Prospective, multi-center, double-masked, randomized, controlled trial. Participants were randomly assigned (1:1) to intravitreal bevacizumab or standard therapy available when the trial commenced (PDT, pegaptanib sodium or sham treatment). The primary end-point was gain in vision at 12 months. A data and safety monitoring committee and steering committee monitored the conduct of the study.

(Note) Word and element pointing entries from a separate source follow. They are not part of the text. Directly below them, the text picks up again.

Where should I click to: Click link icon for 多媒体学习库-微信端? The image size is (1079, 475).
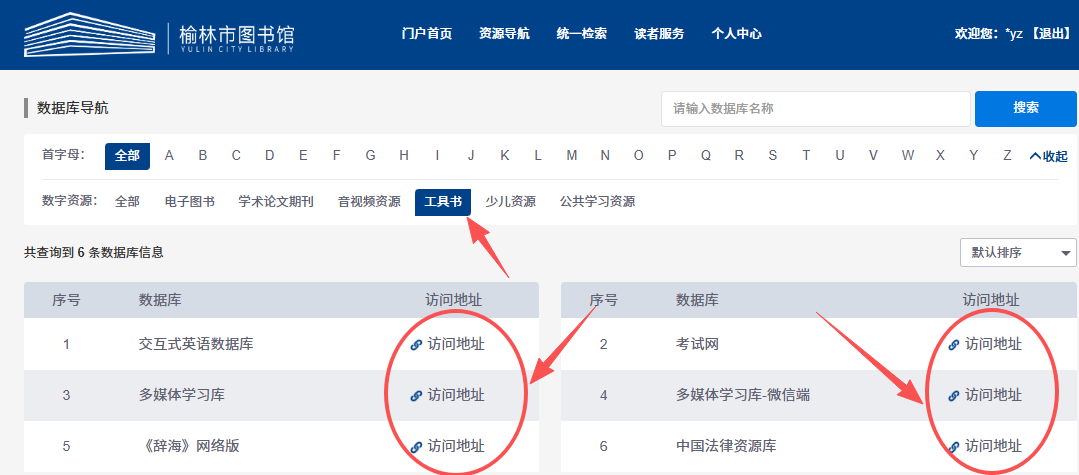click(953, 396)
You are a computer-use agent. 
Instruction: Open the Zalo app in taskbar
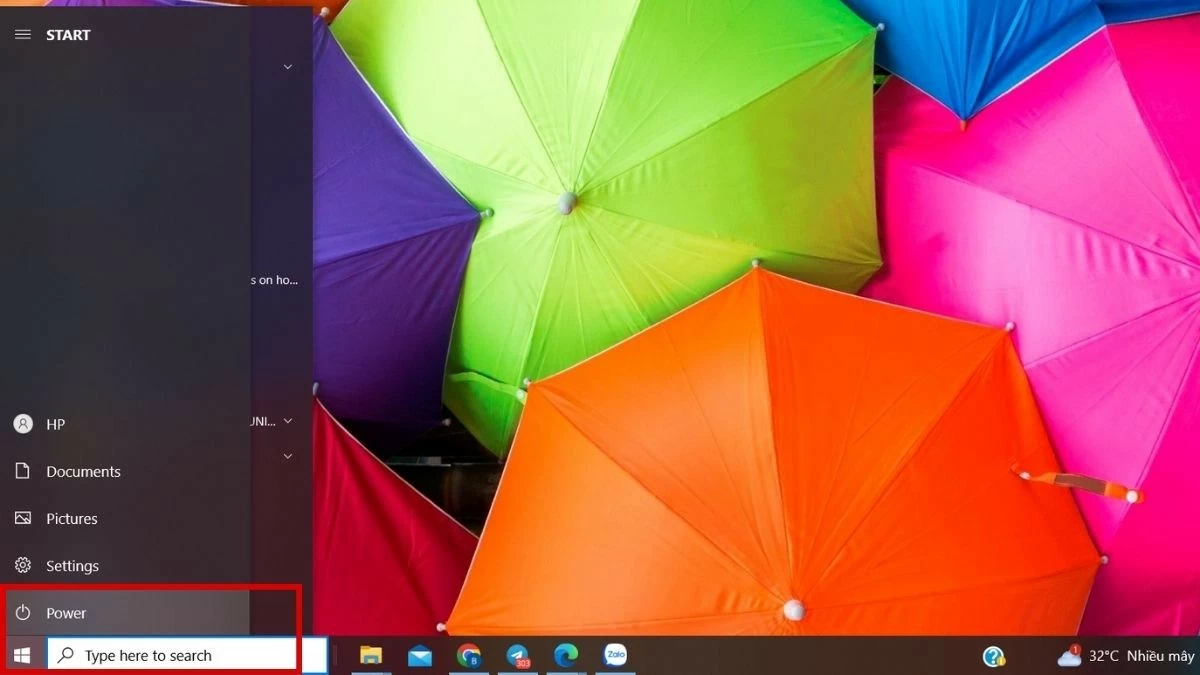pos(615,656)
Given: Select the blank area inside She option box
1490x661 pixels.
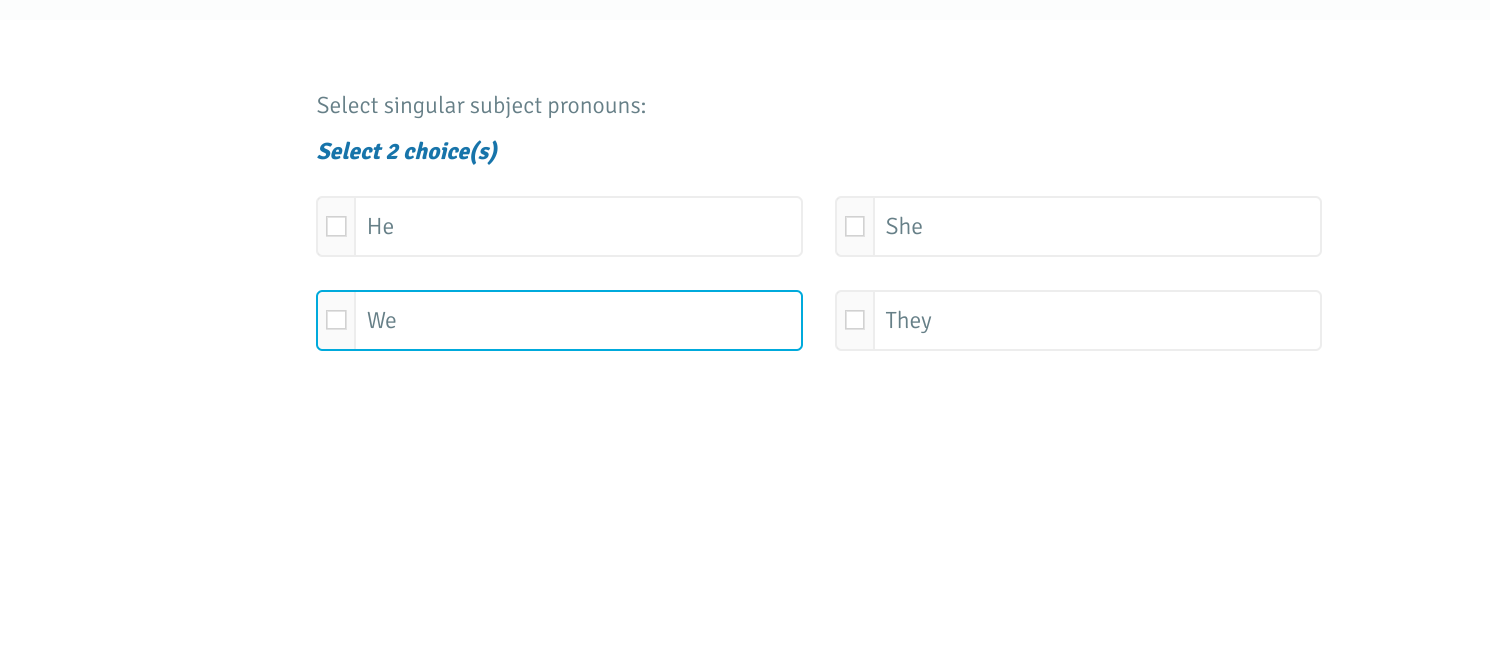Looking at the screenshot, I should 1120,227.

Of the 131 patients enrolled in the trial, 32.3 % of patients in the bevacizumab group gained 15 or more letters from baseline visual acuity, compared to 3.0% in the standard care group [(P<0.001), estimated adjusted odds ratio 18.1 (3.61, 91.24)]. 90.8% of patients in the bevacizumab lost less than 15 letters of visual acuity from baseline compared to 66.7% in the standard care group ( P<0.001). There were no cases of endophthalmitis or serious uveitis related to the intervention. All end points with respect to visual acuity in the study eye at 54 weeks favored bevacizumab treatment over standard care therapy.
Intravitreal bevacizumab given as part of a 6 weekly variable retreatment regimen is superior to standard care (PDT, pegaptanib sodium or sham) in the treatment of exudative AMD. This study provides the first level I evidence for the use of bevacizumab in the treatment of CNV in AMD.